:: Dataset ::
■ ■ ■ ■ ■

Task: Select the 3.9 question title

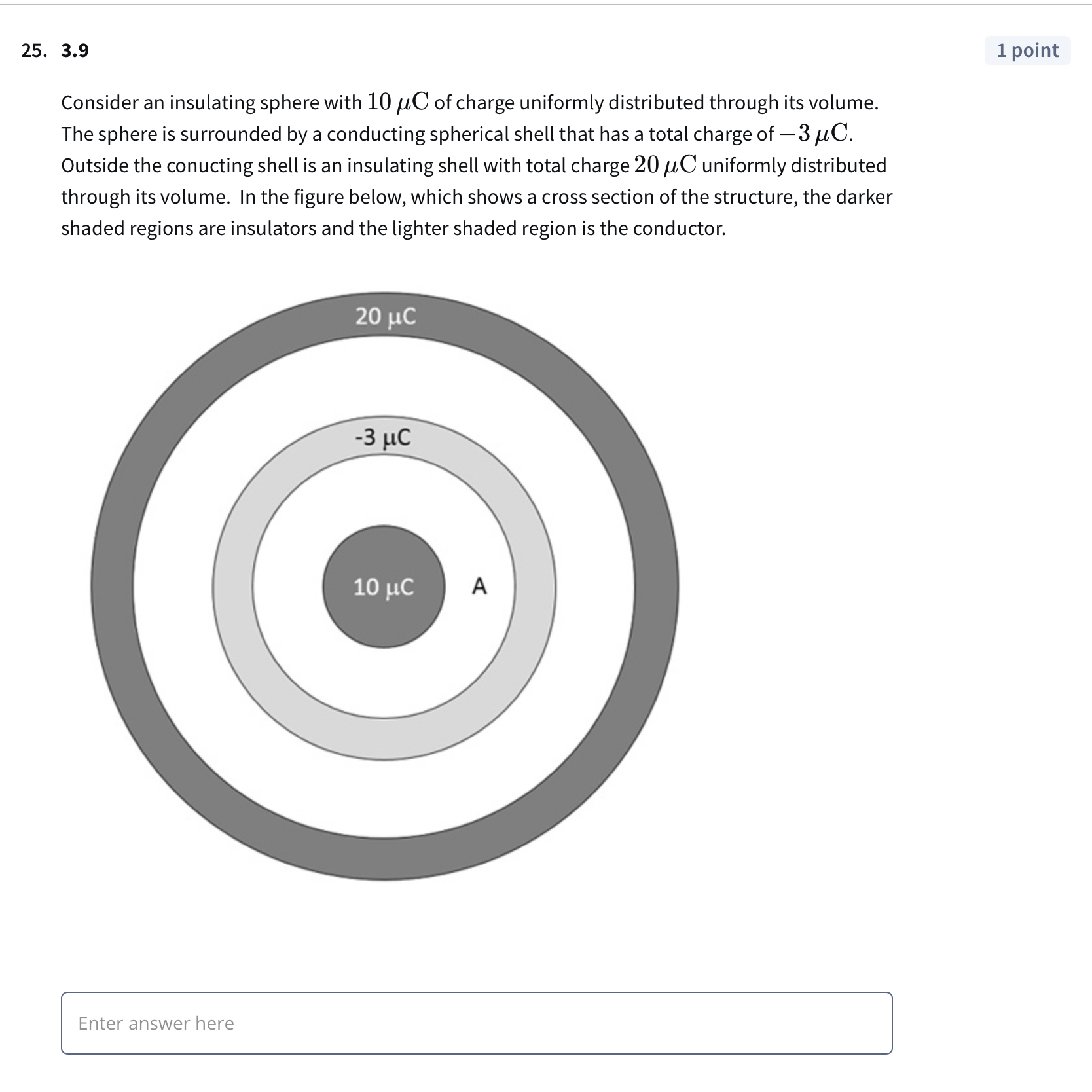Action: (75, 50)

■ ■ ■ ■ ■

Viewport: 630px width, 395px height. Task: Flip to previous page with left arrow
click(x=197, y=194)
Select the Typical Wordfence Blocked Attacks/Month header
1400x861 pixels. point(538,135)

■ ■ ■ ■ ■

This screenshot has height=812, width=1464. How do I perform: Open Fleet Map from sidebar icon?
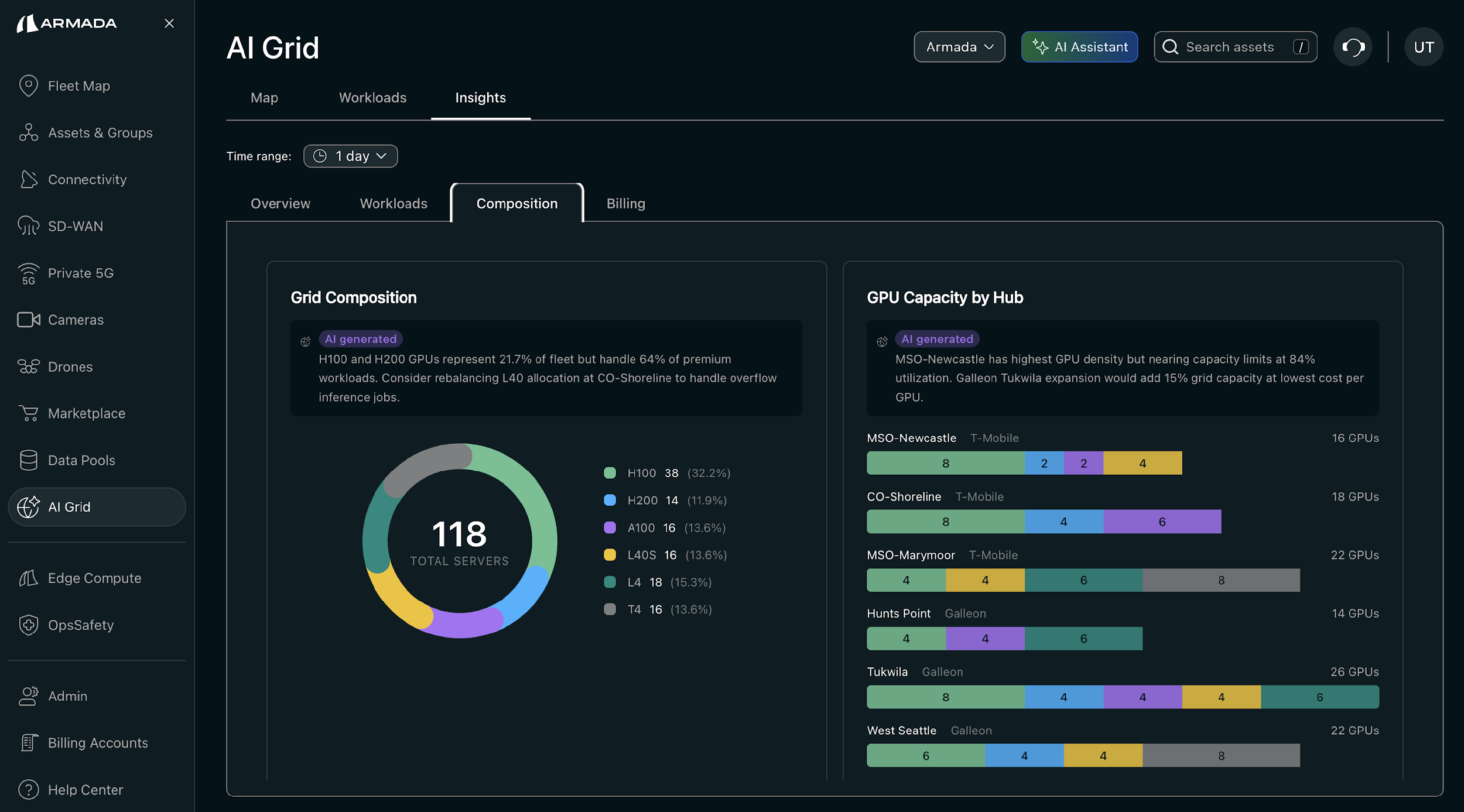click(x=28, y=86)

■ ■ ■ ■ ■

:: Short task ::
Can you give everything from "Select the Typical" down to "1400x861 pixels. point(538,135)" again, replacing "header" with "column title" and keeping all else the same?

:: Result below ::
Select the Typical Wordfence Blocked Attacks/Month column title
1400x861 pixels. point(538,135)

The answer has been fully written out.